++++ Metin Bölümü ++++
Derya Örs, Atatürk Kültür, Dil ve Tarih Yüksek Kurumu çatısı altında 1982 Anayasası’na dayanarak, 11 Ağustos 1983 tarihli kanunla Atatürk Araştırma Merkezi, Atatürk Kültür Merkezi, Türk Dil Kurumu ve Türk Tarih Kurumunun kamu tüzel kişiliğine sahip yapısıyla çalışmalarını yürüttüğünü anlattı.
Türk Dil Kurumunun, 1983 sonrasında her dört yılda bir Türk Dili Kurultayını yapmaya devam ettiğini aktaran Örs, “Türk Dil Kurumunun en önemli çalışmalarından olan derleme ve tarama sözlükleri, dilimizin o günden bugüne gelişmesine, zenginleşmesine katkılar sağlamıştır. Türkçenin dünya dilleri arasında hak ettiği yeri alması için çalışan, çabalayan ve bu konuda büyük başarılar elde eden Türk Dil Kurumumuzu, tarihi süreç içerisinde emek ve hizmet veren bütün çalışanlarımızı, başkanlarımızı, sevgi ve saygıyla anarak tebrik ve teşekkür ediyorum.” ifadelerini kullandı.
TDK 1567 eser yayımladı
Türk Dil Kurumu Başkanı Prof. Dr. Osman Mert de ilki Atatürk’ün teşviki ve katılımıyla 1932’de düzenlenen Türk Dil Kurultayından bu yana 26 Eylül’ü Türk Dil Bayramı olarak kutladıklarını hatırlattı.
Dilin milletlerin dünya sahnesindeki görünümlerinin aynası olduğunu, dil olmadan insan, aile ve toplumun olamayacağını vurgulayan Mert, “Türkçe, sadece bir iletişim aracı olmanın ötesinde, milletimizin tarihi ve kültürel mirasını yansıtan eşsiz bir hazinedir. Bu engin dil, zamanla bulunduğu toprakları zenginleştirip şekillendirmiş, aynı zamanda o topraklardan da etkilenerek büyümüş ve gelişmiştir.” değerlendirmesinde bulundu.
Mert, Türk Dil Kurumunun, Türkçe Sözlük ve İmla Kılavuzu olmak üzere dilin birinci derecedeki kaynakları, sözlükler ve araştırma-inceleme kitapları başta olmak üzere 1567 eser yayımladığına işaret etti.
++++ Sağlanan Bilgiler ++++
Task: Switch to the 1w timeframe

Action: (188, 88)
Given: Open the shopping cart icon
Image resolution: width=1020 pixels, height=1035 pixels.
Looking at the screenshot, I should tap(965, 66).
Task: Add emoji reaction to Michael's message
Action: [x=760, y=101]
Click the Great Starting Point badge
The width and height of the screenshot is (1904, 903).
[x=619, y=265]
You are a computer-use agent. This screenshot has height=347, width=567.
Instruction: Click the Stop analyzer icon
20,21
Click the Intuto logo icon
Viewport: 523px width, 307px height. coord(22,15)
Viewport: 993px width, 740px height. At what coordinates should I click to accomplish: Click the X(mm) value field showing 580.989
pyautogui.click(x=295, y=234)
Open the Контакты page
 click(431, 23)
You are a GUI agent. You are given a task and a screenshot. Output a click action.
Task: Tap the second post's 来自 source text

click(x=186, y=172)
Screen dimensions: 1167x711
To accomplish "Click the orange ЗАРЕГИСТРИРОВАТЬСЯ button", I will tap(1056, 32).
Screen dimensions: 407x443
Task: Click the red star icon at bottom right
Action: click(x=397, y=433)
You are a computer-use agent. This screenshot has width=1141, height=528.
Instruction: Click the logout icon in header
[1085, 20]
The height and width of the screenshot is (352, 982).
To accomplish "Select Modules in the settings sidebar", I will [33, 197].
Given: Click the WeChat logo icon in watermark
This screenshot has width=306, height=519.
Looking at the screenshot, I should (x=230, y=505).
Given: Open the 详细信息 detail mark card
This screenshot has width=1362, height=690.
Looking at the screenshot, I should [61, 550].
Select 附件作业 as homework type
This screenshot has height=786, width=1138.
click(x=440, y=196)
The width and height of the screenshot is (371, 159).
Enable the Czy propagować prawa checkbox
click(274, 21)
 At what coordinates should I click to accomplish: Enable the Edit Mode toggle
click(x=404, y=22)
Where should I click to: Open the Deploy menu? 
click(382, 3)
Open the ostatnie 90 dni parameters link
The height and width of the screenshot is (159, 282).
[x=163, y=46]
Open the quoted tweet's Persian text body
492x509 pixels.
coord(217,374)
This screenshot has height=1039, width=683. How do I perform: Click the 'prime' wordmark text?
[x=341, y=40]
++++
- **Talimatlarınız**
Türk Dil Kurumuyla ilgili metni son cümlesinin ardından sürdürerek tamamlayın. Kayıtlar başka bir kaynaktan alınmıştır.

- **Yazılı Yanıt**
Eski TDK binası müze oluyor
9-11 Eylül 2024’te Türk Devletleri Teşkilatının bünyesinde Uluslararası Türk Akademisi ve TDK iş birliğinde Bakü’de düzenlenen “Türk Dünyası Ortak Alfabe Komisyonu Üçüncü Toplantısı” sonrasında kabul edilen 34 harflik Ortak Türk Alfabesinin, Türk dünyasının geleceği açısından tarihi ve stratejik bir gelişme olduğunu dile getiren Mert, şöyle konuştu:
“Bu gelişmeyle eğitimden ekonomiye, siyasetten edebiyata kadar pek çok alanda Türk coğrafyası yakınlaşacak ve birlikte hareket kabiliyeti artacaktır. Bunu orta ve uzun vadede Türk dünyasında terim birliği çalışmalarımız takip edecektir. Bunu hazırlıklarını sürdürdüğümüz Türk Dünyası Dil Kurumları Birliği çalışmamız takip edecektir. Yine konuşur sayısı, yaygınlığı ve bilgi üretme kapasitesi bakımından dünyanın ilk beş dilinden olan Türkçenin uluslararası bir gününün olması yönünde çalışmalarımız bulunmaktadır. Köl Tigin Yazıtının Türkçe yüzünün 21 Ağustos 732’de tamamlanmış olmasından ötürü, 21 Ağustos gününün bütün dünyada ‘Türk Dili Günü’ olarak kabul edilmesi yönünde gayret göstereceğiz.
70 yıldır Türk diline yuva olan eski hizmet binamızı Türkçe Müzesi yapma arzusundayız. Bu müze, Türkçenin sadece bir dil olmadığını, aynı zamanda bir milletin tarihini, kültürünü ve medeniyetini taşıyan bir hazine olduğunu bir kere daha hatırlatacaktır. Türkçenin her alanda doğru ve güzel kullanılması için çalışmalarımızı sürdürüyoruz. Bu kapsamda hazırladığımız Türkçenin Korunmasına Yönelik Kanun çalışmamızı, yakın zamanda yetkili makamlarımıza arz edeceğiz.”
Sözlüklerin dijitale aktarımı devam ediyor
Hazırlık çalışmaları devam eden Türkçe Sözlük, Osmanlı Türkçesi Sözlüğü ve diğer sözlüklerin bir sözlük yazılımı olan “Lexonomy”ye aktarıldığı bilgisini veren Mert, 200 civarındaki terim sözlüğünün de yakın zamanda terim programına aktarıldığını söyledi.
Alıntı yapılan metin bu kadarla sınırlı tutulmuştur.